### [Task directions]
Stopping at the line that holds "The height and width of the screenshot is (412, 810).", repeat the lines below exactly, starting from the very first and including that final line.

Collected data:
..............................

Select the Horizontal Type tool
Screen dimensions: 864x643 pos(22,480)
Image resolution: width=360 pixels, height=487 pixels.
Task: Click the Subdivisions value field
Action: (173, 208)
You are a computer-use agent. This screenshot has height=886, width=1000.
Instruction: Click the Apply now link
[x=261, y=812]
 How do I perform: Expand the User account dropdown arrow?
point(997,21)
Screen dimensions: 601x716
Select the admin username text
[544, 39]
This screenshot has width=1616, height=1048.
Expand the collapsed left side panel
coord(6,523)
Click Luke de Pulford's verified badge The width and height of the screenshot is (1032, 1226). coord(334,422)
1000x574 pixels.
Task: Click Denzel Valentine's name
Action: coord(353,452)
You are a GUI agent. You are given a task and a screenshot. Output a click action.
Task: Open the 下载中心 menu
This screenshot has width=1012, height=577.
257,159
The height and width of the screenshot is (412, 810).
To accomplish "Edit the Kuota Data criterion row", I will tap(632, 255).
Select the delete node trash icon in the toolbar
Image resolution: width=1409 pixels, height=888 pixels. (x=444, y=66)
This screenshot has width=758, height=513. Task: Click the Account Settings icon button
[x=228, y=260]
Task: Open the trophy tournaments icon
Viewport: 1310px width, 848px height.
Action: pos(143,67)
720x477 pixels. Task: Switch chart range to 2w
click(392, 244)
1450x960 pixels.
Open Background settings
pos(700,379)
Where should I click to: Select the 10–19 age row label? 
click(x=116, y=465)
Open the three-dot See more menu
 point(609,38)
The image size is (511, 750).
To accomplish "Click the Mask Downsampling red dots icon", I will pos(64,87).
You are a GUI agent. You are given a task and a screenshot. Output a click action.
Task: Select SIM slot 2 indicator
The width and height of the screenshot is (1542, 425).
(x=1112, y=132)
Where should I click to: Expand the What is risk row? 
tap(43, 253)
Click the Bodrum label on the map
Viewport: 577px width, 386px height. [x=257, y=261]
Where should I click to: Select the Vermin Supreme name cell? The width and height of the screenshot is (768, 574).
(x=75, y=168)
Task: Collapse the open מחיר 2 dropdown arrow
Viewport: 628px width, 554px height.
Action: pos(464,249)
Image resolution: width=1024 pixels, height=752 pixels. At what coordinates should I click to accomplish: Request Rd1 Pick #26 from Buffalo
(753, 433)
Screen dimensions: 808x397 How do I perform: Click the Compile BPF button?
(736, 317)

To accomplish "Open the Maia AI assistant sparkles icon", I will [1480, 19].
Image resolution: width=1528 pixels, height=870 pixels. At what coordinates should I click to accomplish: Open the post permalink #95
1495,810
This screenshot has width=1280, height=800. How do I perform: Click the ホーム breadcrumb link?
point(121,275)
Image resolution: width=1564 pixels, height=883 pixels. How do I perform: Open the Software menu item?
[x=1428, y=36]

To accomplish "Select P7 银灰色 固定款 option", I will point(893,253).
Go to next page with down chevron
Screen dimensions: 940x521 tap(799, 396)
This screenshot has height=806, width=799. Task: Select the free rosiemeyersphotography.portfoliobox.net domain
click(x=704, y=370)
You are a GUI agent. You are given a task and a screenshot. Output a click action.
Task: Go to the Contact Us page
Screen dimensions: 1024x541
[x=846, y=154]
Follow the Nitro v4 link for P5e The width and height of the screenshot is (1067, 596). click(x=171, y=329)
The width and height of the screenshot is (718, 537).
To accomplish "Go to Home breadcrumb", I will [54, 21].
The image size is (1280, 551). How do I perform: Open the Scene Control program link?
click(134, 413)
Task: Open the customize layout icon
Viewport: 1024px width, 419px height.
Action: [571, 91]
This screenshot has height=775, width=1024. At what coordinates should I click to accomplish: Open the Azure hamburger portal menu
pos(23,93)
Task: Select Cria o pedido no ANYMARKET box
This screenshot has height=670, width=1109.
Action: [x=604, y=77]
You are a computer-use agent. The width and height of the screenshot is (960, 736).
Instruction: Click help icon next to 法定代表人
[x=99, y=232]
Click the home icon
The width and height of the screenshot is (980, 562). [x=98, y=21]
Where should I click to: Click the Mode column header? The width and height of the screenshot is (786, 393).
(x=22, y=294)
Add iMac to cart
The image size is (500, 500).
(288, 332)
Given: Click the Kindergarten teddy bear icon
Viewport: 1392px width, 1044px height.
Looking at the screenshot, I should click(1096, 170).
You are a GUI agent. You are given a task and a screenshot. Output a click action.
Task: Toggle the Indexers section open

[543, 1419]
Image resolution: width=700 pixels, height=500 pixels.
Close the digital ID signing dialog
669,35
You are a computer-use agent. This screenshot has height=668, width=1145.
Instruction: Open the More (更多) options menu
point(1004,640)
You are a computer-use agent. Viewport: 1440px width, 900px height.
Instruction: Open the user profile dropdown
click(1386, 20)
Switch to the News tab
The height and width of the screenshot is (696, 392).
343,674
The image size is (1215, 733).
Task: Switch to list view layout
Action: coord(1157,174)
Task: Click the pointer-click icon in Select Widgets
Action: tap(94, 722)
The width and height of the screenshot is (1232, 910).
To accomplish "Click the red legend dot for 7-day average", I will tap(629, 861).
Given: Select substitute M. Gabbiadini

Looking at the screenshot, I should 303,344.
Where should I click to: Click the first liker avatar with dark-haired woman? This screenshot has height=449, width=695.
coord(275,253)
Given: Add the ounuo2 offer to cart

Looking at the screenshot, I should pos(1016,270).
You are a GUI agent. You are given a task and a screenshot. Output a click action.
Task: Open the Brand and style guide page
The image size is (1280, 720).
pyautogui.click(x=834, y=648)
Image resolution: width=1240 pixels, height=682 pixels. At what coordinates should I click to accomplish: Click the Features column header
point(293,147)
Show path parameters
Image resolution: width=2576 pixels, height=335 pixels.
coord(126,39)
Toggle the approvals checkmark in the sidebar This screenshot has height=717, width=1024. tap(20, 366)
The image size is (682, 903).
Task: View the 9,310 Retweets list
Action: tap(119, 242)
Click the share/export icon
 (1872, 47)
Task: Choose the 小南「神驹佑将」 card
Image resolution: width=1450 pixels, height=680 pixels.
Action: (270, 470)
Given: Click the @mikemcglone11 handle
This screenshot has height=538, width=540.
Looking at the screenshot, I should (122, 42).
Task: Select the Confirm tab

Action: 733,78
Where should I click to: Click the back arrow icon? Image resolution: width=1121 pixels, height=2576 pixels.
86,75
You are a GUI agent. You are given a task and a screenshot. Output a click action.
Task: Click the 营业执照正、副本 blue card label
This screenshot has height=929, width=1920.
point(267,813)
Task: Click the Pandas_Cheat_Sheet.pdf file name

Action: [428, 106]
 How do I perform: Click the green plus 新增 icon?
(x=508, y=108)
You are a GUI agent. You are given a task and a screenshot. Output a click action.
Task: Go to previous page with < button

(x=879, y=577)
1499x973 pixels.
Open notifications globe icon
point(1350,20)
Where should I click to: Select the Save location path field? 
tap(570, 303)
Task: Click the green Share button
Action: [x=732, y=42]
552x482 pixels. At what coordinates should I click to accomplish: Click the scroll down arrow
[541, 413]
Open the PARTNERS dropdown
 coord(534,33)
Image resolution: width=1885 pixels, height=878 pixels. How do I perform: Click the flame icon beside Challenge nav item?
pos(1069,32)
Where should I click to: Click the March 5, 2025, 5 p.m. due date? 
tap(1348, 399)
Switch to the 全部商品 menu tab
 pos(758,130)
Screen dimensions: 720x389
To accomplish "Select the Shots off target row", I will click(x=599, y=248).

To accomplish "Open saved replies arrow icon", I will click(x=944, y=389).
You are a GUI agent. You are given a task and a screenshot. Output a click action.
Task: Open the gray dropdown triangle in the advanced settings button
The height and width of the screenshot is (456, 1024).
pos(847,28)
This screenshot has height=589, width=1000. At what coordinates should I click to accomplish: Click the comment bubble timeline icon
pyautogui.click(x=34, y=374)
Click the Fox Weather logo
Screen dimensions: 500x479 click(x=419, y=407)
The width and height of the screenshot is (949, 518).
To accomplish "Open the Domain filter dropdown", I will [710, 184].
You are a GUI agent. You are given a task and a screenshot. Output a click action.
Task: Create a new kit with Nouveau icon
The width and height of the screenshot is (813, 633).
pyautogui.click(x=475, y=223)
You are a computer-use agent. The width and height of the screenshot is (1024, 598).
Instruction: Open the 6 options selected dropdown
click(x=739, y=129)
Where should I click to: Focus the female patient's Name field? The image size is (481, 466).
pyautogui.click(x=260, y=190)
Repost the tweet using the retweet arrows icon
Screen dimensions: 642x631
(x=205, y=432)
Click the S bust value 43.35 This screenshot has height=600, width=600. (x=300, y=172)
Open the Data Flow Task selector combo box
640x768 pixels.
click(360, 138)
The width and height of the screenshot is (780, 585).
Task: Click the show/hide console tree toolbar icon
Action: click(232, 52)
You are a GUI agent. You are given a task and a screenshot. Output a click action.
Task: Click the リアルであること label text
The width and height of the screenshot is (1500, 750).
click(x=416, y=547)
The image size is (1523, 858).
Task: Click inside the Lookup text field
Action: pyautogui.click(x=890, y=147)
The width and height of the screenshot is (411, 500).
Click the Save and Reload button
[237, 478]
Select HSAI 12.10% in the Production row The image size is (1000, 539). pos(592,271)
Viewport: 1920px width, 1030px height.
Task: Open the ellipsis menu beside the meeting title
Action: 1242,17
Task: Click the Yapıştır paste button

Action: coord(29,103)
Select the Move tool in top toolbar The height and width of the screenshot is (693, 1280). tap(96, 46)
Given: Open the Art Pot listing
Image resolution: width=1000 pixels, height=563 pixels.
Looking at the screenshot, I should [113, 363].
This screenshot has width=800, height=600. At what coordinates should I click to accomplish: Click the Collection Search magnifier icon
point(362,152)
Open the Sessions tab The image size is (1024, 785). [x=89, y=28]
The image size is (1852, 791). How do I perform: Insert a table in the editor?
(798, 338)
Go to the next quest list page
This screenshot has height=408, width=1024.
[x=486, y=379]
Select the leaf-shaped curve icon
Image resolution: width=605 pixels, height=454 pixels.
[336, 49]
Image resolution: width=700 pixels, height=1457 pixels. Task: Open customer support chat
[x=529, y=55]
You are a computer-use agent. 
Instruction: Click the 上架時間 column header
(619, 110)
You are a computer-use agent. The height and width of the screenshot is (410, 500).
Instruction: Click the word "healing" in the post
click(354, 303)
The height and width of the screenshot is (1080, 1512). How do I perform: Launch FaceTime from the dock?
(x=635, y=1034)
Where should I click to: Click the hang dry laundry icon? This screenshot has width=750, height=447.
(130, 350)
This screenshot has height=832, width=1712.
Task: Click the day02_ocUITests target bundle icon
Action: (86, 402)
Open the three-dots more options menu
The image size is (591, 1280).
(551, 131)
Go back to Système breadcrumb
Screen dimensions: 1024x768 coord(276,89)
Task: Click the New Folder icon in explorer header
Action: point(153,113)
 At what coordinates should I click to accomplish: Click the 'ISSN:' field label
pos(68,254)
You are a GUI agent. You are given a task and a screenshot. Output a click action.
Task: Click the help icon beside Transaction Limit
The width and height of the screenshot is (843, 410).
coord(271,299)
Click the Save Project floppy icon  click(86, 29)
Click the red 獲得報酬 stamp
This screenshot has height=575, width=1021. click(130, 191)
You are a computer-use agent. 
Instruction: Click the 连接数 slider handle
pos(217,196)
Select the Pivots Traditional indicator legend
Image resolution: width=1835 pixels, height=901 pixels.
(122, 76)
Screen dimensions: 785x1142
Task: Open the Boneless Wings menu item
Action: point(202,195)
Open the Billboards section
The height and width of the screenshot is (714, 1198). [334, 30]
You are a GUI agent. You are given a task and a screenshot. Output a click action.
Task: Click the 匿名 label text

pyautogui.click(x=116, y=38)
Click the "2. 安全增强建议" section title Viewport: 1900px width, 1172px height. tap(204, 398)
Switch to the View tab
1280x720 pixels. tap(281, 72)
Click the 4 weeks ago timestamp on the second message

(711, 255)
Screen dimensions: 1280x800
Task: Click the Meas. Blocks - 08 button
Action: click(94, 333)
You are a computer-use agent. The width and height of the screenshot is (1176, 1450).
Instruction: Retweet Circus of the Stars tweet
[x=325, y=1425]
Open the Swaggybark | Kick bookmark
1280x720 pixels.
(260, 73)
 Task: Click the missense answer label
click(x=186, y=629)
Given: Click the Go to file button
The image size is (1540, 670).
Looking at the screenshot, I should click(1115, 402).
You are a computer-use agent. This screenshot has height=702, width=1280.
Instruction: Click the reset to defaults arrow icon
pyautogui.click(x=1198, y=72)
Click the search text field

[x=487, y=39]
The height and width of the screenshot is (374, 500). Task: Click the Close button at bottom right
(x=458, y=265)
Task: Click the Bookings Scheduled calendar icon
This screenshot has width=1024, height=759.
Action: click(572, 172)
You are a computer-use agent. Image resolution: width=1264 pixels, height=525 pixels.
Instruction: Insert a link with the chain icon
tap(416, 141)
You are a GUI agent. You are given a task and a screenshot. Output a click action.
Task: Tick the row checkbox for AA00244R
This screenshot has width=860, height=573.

..............................

### [Your response]
Select the Horizontal Type tool
Screen dimensions: 864x643 pos(22,480)
Image resolution: width=360 pixels, height=487 pixels.
Task: Click the Subdivisions value field
Action: (173, 208)
You are a computer-use agent. This screenshot has height=886, width=1000.
Instruction: Click the Apply now link
[x=261, y=812]
 How do I perform: Expand the User account dropdown arrow?
point(997,21)
Screen dimensions: 601x716
Select the admin username text
[544, 39]
This screenshot has width=1616, height=1048.
Expand the collapsed left side panel
coord(6,523)
Click Luke de Pulford's verified badge The width and height of the screenshot is (1032, 1226). coord(334,422)
1000x574 pixels.
Task: Click Denzel Valentine's name
Action: coord(353,452)
You are a GUI agent. You are given a task and a screenshot. Output a click action.
Task: Open the 下载中心 menu
This screenshot has width=1012, height=577.
257,159
The height and width of the screenshot is (412, 810).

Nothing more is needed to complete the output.